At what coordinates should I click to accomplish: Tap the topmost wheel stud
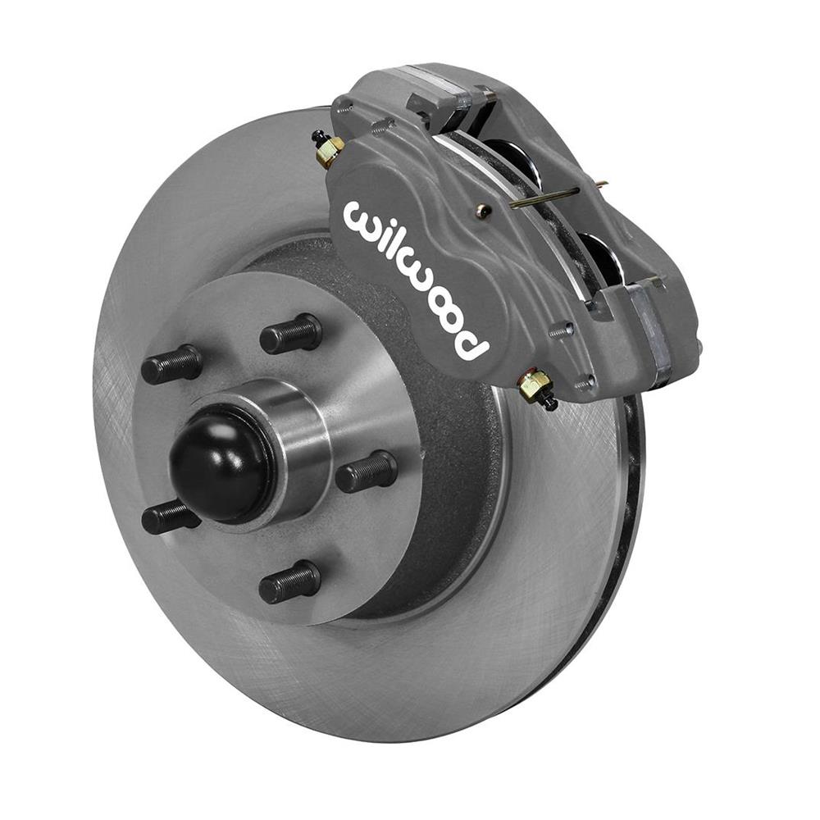click(290, 333)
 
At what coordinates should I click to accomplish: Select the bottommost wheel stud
click(289, 582)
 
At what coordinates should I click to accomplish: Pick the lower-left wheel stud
click(171, 517)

***

Render the listing above as a Markdown table with the columns "No." and "Entry," one row per line, skipping blank lines. Leave the pictures out.

=== RESPONSE ===
| No. | Entry |
|---|---|
| 1 | At what coordinates should I click to accomplish: Tap the topmost wheel stud |
| 2 | click(290, 333) |
| 3 | At what coordinates should I click to accomplish: Select the bottommost wheel stud |
| 4 | click(289, 582) |
| 5 | At what coordinates should I click to accomplish: Pick the lower-left wheel stud |
| 6 | click(171, 517) |